_Task 1_
In the passage about Plaza Baquedano, who made the monument that crowns the plaza?
_Task 2_
Resume the passage about Plaza Baquedano, picking up after its final sentence.

_Text under study_
+===+
Plaza Baquedano, commonly known as Plaza Italia, is a major landmark in Santiago, Chile.

The plaza was inaugurated in 1928, being crowned by a monument made by Chilean sculptor Virgínio Arias and featuring General Manuel Baquedano, giving the current name to the urban landmark. It is located where formerly the Mapocho River used to fork. The oval-shaped plaza is the focal point of celebrations and riots in the city. The area also serves as a hub for Santiago's street network. Some of the main streets of Santiago intersect in the area, including Providencia Avenue, Libertador General Bernardo O'Higgins Avenue (best known as Alameda) and Vicuña Mackenna Avenue. A tunnel entrance to the Costanera Norte Highway is close to Plaza Baquedano. Parque Forestal, Balmaceda Park and Bustamante Park converge here.
+===+
Collected data entries
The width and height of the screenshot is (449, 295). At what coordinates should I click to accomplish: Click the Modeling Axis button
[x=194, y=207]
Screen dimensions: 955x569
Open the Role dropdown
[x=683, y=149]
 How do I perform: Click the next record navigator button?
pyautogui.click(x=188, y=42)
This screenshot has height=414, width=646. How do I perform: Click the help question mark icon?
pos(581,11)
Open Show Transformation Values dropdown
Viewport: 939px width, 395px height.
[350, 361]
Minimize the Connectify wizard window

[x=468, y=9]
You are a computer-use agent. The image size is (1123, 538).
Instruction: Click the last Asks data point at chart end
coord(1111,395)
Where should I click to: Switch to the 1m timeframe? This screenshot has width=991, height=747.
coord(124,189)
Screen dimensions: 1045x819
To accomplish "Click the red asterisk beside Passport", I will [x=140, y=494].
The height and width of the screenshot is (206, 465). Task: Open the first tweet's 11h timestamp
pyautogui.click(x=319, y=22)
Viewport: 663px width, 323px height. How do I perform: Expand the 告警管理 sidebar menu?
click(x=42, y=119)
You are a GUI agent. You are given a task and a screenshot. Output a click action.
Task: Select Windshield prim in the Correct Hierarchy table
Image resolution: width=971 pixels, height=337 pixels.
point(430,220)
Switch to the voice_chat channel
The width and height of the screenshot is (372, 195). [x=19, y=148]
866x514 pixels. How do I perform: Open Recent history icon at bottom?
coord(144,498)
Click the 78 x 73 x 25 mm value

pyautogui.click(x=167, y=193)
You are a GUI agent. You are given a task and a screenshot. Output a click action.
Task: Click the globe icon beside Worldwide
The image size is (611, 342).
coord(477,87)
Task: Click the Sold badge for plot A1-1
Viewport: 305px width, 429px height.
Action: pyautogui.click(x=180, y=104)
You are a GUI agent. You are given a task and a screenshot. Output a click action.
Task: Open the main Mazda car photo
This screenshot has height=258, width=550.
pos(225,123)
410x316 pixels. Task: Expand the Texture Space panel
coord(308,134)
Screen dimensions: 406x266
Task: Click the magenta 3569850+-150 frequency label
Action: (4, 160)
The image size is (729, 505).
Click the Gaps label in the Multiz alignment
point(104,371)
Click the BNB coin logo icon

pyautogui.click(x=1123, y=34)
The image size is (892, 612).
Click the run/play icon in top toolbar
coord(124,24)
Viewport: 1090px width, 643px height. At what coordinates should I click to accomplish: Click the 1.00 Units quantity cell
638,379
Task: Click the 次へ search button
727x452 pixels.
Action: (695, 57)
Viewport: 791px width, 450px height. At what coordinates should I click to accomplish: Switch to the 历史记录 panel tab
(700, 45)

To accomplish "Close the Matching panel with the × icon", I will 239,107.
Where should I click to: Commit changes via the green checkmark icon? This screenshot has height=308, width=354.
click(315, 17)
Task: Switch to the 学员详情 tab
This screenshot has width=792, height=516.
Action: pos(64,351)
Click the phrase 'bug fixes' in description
+===+
_Reply 1_
Chilean sculptor Virgínio Arias

_Reply 2_
== History ==
It was established in 1875 as Plaza La Serena and adopted its current name in 1928 to honor Manuel Baquedano. It was originally a traffic circle but its geometric design and functionality have changed since then.

Baquedano metro station is named after Plaza Baquedano.

In the context of the 2019–2021 protests, the protesters dubbed the square as Plaza de la Dignidad (Dignity Square).
On March 12, 2021, the four-ton statue of General Baquedano was removed to be restored by the National Council of Monuments, after continuous acts of vandalism by protesters. Attempts to burn and tear down the statue were made on March 5 and 8 respectively, ultimately prompting the authorities to make the decision.